Tupelo alternative school now private

TUPELO – Tupelo’s alternative school will be run next year by a private educational company that specializes in such learning environments.
The move, approved at Tuesday’s school board meeting, could save the district about half a million dollars and allow it to revamp its alternative program academically.
The move also left about 20 teachers jobless, but there could be openings within the district for those let go.
Students are sent to the alternative school because of behavior violations. About 115 students are now at the Fillmore Center, where the district houses its alternative program.
Tupelo Superintendent Randy Shaver said that by using Ombudsman Educational Services to run the school, students will get more academic attention.
“The other program was not addressing their academic needs,” Shaver said. “It was a place for warehousing bad kids and was very punitive.
“I’m not saying bad kids don’t need to be punished. They do, but it did nothing to help them learn academically.”
With Ombudsman, each student will learn individually using computer programs that begin with what that person was studying at the previous school. Currently, the students are taught together in larger classes.
Ombudsman will house its program at the Fillmore Center and will be in charge of its personnel. Tupelo will still be responsible for meals and maintenance, but Ombudsman will handle everything else, including all of the software that the program requires.
“They are specialists in alternative education,” Shaver said.
The Ombudsman’s program will seat 60 students at a cost of $456,000. It will charge $950 each for additional students, but Shaver said the goal will be to reduce the number of students it sends to the alternative school by working with them before their misbehavior worsens.

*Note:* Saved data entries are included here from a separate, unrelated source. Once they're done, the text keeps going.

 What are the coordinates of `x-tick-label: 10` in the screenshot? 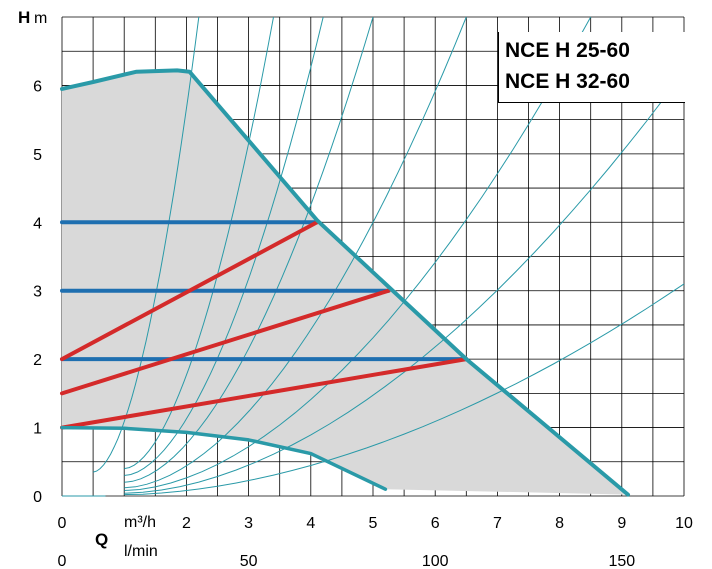 It's located at (684, 524).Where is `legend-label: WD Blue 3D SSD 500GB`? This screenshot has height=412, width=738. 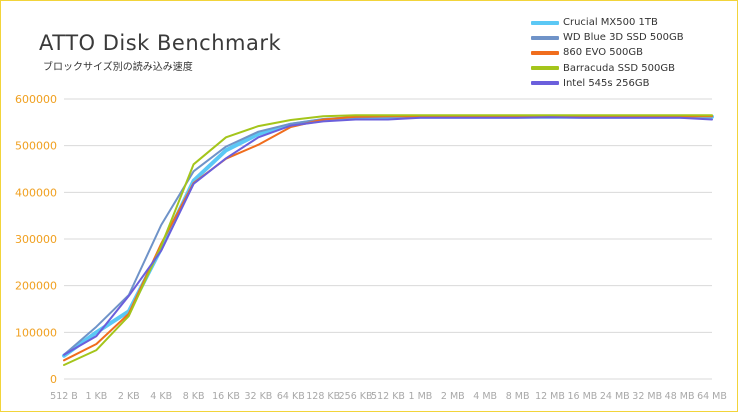 legend-label: WD Blue 3D SSD 500GB is located at coordinates (624, 38).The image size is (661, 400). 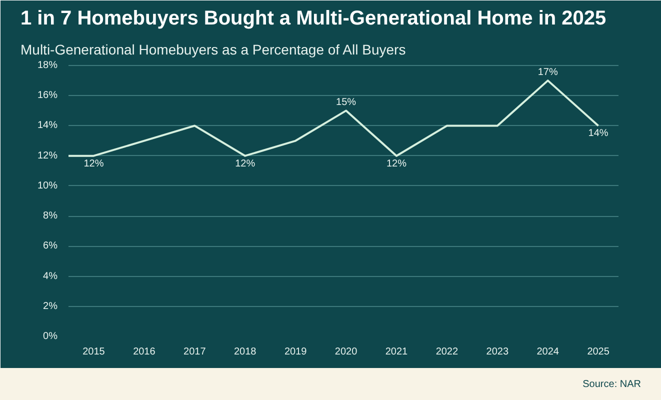 I want to click on y-tick-label: 0%, so click(x=50, y=336).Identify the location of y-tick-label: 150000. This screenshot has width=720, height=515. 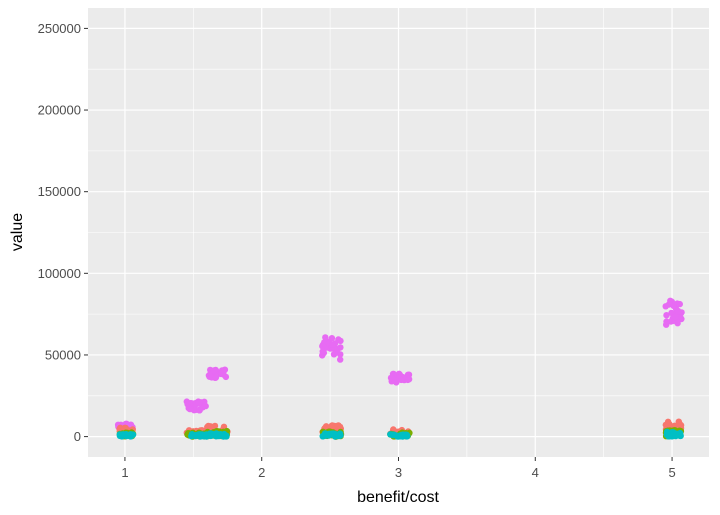
(60, 192).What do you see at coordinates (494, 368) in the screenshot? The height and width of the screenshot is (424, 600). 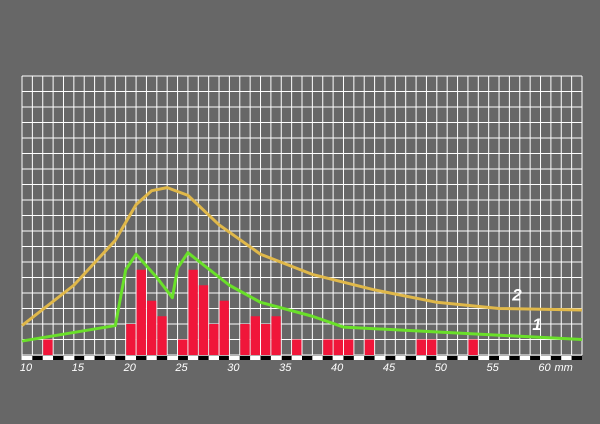 I see `x-tick-label: 55` at bounding box center [494, 368].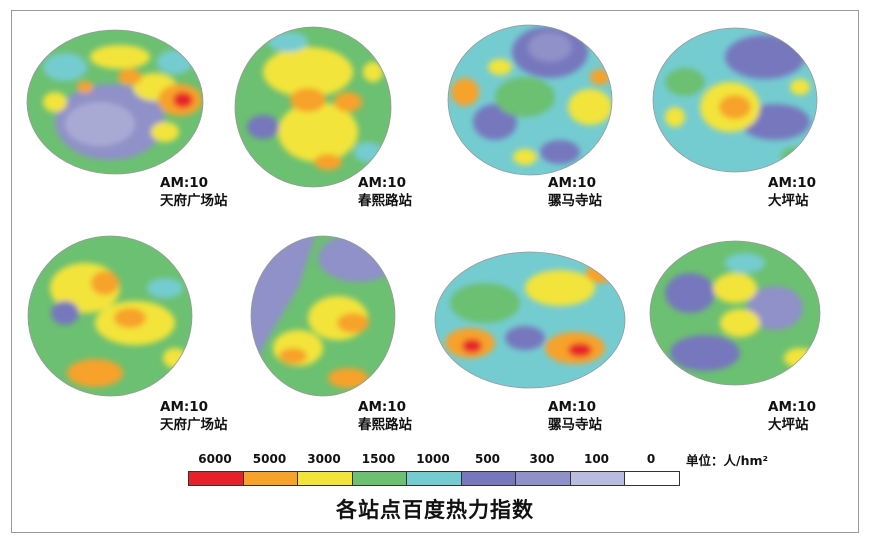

This year Tupelo Schools spent $1.04 million on the alternative school.
After Tuesday’s board meeting, Shaver met with the Fillmore Center employees who will lose their jobs because of the switch. That number includes teachers, teachers’ assistants, office staff and counselors.
Those employees will be able to apply for positions with Ombudsman. They’ll also be encouraged to apply for open positions within the district.
Shaver said the district has had 52 vacancies created by retiring staff and that it plans to fill about 22 of those. The others will remain vacated in response to funding cuts.
Tupelo Schools Human Resources Director Jim Turner will meet with the Fillmore Center employees who are losing their jobs to help them apply for other positions within the district, Shaver said.
The district still will provide food service works and custodians for the facility. Fillmore Center Principal Larry Harmon will be transferred within the district, possibly becoming director of special programs.
Ombudsman also operates an alternative school for the Holly Springs School District, Shaver said.